Page excerpt:
LIQUID LEVEL GAUGE WITH FLOAT GUIDES
A liquid level gauge includes a mounting head and a sensor assembly with a support tube that extends into a tank from the mounting head. A gauge rod is positioned in a support tube for selective movement out of the tank for visually determining the liquid level. A magnet is associated with the gauge rod and couples with a magnet associated with a float that slides along the support tube so that the gauge rod and float are selectively coupled together. A pair of spaced bearings are mechanically retained within the float structure with retaining rings and spaced projections located on opposite sides of each bearing. In this manner, the float slides more freely along the support tube, allowing more accurate readings while minimizing failure.
This application claims the benefit of U.S. Provisional Application No. 61/918,662 filed on Dec. 20, 2013, the disclosure of which is hereby incorporated by reference.
BACKGROUND OF THE INVENTIONThis invention relates to liquid level gauges, and more particularly to a liquid level gauge having a magnetic float that moves in response to a change in liquid level.
U.S. Pat. No. 3,815,416 to Dean et al. discloses a prior art apparatus for indicating the level of liquid in a tank car. The apparatus includes a float encircling a tube extending down into the tank. The float is magnetically coupled to a gauging rod which bears indicia representing the level of liquid in the tank. The gauging rod is normally retained inside the tube via an upper cover removably secured to the tank opening. When it is desirous to check the liquid level within the tank, the cover is removed and the gauge rod is manually raised until it magnetically couples with the float. Depending on the liquid level, the length of the gauge rod extending out of the tank will change. The user can ascertain the level in the tank by the visible indicia located on the rod. The apparatus also has a mechanism for automatically visually and audibly alerting the user when the level has reached a particular level, such as a near full condition when the tank is being filled. This mechanism includes a tower and a series of reed switches mounted on the tank above the rod opening. A magnet attached to the top of the rod moves past the reed switches to serially actuate them as the tank is filled.
Although such systems are adequate for their intended purpose, the sliding connection between the float and support tube can become worn, resulting in vibration or rattling between the support tube and the float when movement of the fluid in the tank may occur, such as during transportation of the tank and/or varying the fill level of the tank during use. Such interaction not only causes undesirable noise, but can lead to inaccurate measurement results and mechanical failure of the liquid level apparatus. It would therefore be desirable to overcome one or more disadvantages associated with prior art liquid level devices.

Dataset entries:
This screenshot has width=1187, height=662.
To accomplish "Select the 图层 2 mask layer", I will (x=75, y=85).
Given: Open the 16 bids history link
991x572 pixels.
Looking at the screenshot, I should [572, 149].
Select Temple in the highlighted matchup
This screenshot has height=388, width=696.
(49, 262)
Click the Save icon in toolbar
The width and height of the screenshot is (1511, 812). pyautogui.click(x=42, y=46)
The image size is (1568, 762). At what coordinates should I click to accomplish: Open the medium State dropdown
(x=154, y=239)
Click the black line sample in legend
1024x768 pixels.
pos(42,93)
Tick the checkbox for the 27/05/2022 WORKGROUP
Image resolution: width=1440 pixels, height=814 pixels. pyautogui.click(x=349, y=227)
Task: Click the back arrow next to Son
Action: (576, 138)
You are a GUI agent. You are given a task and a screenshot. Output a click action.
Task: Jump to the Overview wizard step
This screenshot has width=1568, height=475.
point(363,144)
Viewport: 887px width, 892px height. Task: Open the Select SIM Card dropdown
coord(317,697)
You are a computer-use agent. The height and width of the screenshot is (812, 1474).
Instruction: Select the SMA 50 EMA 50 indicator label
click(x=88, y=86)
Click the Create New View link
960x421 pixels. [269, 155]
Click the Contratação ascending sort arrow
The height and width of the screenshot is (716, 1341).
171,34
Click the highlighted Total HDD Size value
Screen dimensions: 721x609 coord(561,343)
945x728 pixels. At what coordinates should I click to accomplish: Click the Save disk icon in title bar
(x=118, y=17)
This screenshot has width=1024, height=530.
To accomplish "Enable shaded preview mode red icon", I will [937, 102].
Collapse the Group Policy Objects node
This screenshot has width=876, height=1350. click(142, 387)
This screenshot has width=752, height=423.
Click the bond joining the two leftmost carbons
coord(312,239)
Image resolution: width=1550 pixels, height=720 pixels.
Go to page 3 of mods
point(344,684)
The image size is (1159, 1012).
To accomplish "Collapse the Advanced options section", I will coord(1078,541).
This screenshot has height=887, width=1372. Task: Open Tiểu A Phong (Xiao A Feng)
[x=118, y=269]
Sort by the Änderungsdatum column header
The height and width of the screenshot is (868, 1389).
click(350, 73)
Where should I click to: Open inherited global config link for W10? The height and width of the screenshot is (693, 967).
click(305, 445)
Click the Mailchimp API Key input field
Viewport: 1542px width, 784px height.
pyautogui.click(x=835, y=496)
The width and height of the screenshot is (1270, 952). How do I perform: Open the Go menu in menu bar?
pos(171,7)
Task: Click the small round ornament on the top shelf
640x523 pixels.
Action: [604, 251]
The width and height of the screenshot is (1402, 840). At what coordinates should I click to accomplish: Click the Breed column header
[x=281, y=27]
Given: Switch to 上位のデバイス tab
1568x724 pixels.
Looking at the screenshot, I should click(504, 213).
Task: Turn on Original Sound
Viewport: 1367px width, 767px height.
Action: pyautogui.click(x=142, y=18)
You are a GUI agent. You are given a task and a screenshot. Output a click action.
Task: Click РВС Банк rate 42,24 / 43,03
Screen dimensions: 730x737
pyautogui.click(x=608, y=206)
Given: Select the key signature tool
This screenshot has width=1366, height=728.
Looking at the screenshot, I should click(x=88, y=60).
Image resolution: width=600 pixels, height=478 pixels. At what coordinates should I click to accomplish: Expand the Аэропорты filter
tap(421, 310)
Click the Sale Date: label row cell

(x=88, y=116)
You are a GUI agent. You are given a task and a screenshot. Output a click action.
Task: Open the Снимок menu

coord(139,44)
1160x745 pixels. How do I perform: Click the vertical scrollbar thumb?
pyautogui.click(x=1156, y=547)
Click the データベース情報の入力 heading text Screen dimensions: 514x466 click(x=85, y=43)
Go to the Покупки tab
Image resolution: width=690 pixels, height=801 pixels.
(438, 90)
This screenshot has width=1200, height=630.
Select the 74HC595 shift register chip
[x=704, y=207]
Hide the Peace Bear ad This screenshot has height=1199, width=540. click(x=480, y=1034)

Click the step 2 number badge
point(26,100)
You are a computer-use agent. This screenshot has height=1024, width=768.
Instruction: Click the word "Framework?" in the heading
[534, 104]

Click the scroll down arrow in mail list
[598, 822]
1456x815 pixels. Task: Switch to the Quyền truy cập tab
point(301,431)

Required work:
(a) According to the liquid level gauge text, what holds the pair of spaced bearings within the float structure?
(b) Reproduce the liquid level gauge text starting at "Although such systems" and ending at "liquid level devices.".
(c) Carry on the liquid level gauge text, picking up after its final sentence.

Replies:
(a) Retaining rings and spaced projections located on opposite sides of each bearing mechanically retain them.

(b)
Although such systems are adequate for their intended purpose, the sliding connection between the float and support tube can become worn, resulting in vibration or rattling between the support tube and the float when movement of the fluid in the tank may occur, such as during transportation of the tank and/or varying the fill level of the tank during use. Such interaction not only causes undesirable noise, but can lead to inaccurate measurement results and mechanical failure of the liquid level apparatus. It would therefore be desirable to overcome one or more disadvantages associated with prior art liquid level devices.

(c)
SUMMARY OF THE INVENTIONIn accordance with one aspect of the invention, a liquid level gauge for determining the level of liquid within a container includes a mounting head adapted for connection to the container, and a sensor assembly adapted to extend into the container from the mounting head. The sensor assembly comprises a support tube extending downwardly from the mounting head; a gauge rod positioned in the support tube for selective movement out of the tank for visually determining the liquid level; a first magnet connected to the gauge rod; and a float assembly that slides along the support tube. The float assembly includes a float surrounding the support tube for sliding therealong in response to a change in liquid level; a second magnet for selective coupling to the first magnet so that the gauge rod and float are selectively coupled together; at least a first bearing positioned in the float and surrounding the support tube for sliding movement of the float therealong in response to change in liquid level; and at least a first support ring positioned at least adjacent to the first bearing to prevent the first bearing from becoming dislodged from the float.
In accordance with a further aspect of the invention, a float assembly for use in a liquid level gauge having a vertical support tube that extends into a tank for measuring a level of liquid therein comprises a float adapted to surround the vertical support tube for sliding movement therealong in response to a change in liquid level within the tank, the float having a central axis that is adapted to be coincident with a longitudinal axis of the vertical support tube; a central tube extending through the float and being coincident with the central axis thereof, the central tube having a wall with an outer surface and an inner surface defining a central bore that is adapted to surround the support tube; first and second annular projections formed at first and second locations on the central tube, the annular projections extending generally radially inwardly from an inner surface of the central bore; first and second support rings located within the central bore and retained between the annular projections; and a first bearing having a first opening for slidably receiving the support tube and being positioned in the central bore between the first and second support rings to thereby retain the first bearing between the first and second annular projections.
The following detailed description of the preferred embodiments of the present invention will be best understood when considered in conjunction with the accompanying drawings, wherein like designations denote like elements throughout the drawings, and wherein:
It is noted that the drawings are intended to depict only exemplary embodiments of the invention and therefore should not be considered as limiting the scope thereof. It is further noted that the drawings are not necessarily to scale. The invention will now be described in greater detail with reference to the accompanying drawings.
DETAILED DESCRIPTION OF THE INVENTIONReferring now to the drawings, and to
The gauge 10 preferably includes a mounting head assembly 16 and an elongate sensing probe assembly 18 connected to the mounting head assembly 16 and extending downwardly therefrom into the tank 12.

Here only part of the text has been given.